Is PostgreSQL doing something beyond my imagination? :-)


Not too far beyond your imagination, I hope.

It's simply your assumption that the hash table is lossy. Sure, hash 
values are lossy, but a hash table isn't. Postgres stores in memory 
not only the hash values, but the rows they refer to as well, having 
checked them all on disc beforehand. That way, it doesn't need to look 
up anything on disc for that branch of the join again, and it has a 
rapid in-memory lookup for each row.


I said hash *values* are lossy. I did not say hash table is lossy.

The poster I responded to said that the memory required for a hash join 
was relative to the number of distinct values, not the number of rows. 
They gave an example of millions of rows, but only a few distinct 
values. Above, you agree with me that it it would include the rows (or 
at least references to the rows) as well. If it stores rows, or 
references to rows, then memory *is* relative to the number of rows, and 
millions of records would require millions of rows (or row references).


Cheers,
mark

--
Mark Mielke [EMAIL PROTECTED]


--
Sent via pgsql-performance mailing list (pgsql-performance@postgresql.org)
To make changes to your subscription:
http://www.postgresql.org/mailpref/pgsql-performance


Re: [PERFORM] Group by more efficient than distinct?

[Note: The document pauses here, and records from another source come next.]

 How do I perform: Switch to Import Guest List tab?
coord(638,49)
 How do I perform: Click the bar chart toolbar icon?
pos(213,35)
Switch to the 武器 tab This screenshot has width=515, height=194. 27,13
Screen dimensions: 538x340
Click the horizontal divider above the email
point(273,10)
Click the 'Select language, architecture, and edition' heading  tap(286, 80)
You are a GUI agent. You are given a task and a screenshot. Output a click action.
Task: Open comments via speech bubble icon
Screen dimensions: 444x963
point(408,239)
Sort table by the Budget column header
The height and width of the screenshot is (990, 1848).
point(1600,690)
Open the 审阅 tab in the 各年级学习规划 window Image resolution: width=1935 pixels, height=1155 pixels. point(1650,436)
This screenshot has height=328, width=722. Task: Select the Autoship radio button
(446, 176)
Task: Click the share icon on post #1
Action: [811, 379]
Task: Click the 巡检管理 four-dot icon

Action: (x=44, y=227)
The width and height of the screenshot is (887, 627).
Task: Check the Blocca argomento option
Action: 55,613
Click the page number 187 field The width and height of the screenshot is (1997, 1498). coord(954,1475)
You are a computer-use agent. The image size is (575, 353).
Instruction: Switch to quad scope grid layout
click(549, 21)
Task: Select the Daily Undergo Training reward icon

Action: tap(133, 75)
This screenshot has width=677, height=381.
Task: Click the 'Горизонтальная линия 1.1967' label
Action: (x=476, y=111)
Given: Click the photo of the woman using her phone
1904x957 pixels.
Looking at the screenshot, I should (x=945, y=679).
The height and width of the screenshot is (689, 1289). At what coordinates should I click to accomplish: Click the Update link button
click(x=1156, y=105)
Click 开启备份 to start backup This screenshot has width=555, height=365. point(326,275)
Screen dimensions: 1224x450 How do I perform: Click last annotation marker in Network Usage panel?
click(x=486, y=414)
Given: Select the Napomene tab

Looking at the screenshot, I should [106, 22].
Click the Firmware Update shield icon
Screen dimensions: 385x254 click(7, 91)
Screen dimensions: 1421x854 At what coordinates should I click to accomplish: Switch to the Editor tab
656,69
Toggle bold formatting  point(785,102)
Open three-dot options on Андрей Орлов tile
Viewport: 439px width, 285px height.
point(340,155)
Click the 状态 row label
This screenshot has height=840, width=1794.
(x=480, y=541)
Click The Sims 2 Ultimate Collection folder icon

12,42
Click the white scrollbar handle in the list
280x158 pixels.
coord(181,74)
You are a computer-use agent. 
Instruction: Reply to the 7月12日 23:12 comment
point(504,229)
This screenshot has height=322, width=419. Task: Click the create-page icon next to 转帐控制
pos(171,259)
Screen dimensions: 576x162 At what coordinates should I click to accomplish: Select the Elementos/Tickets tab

2008-04-22 Thread Matthew Wakeling

On Tue, 22 Apr 2008, Mark Mielke wrote:
The poster I responded to said that the memory required for a hash join was 
relative to the number of distinct values, not the number of rows. They gave 
an example of millions of rows, but only a few distinct values. Above, you 
agree with me that it it would include the rows (or at least references to 
the rows) as well. If it stores rows, or references to rows, then memory *is* 
relative to the number of rows, and millions of records would require 
millions of rows (or row references).


Yeah, I think we're talking at cross-purposes, due to hash tables being 
used in two completely different places in Postgres. Firstly, you have 
hash joins, where Postgres loads the references to the actual rows, and 
puts those in the hash table. For that situation, you want a small number 
of rows. Secondly, you have hash aggregates, where Postgres stores an 
entry for each group in the hash table, and does not store the actual 
rows. For that situation, you can have a bazillion individual rows, but 
only a small number of distinct groups.


Matthew

--
First law of computing:  Anything can go wro
sig: Segmentation fault.  core dumped.

--
Sent via pgsql-performance mailing list (pgsql-performance@postgresql.org)
To make changes to your subscription:
http://www.postgresql.org/mailpref/pgsql-performance


Re: [PERFORM] Group by more efficient than distinct?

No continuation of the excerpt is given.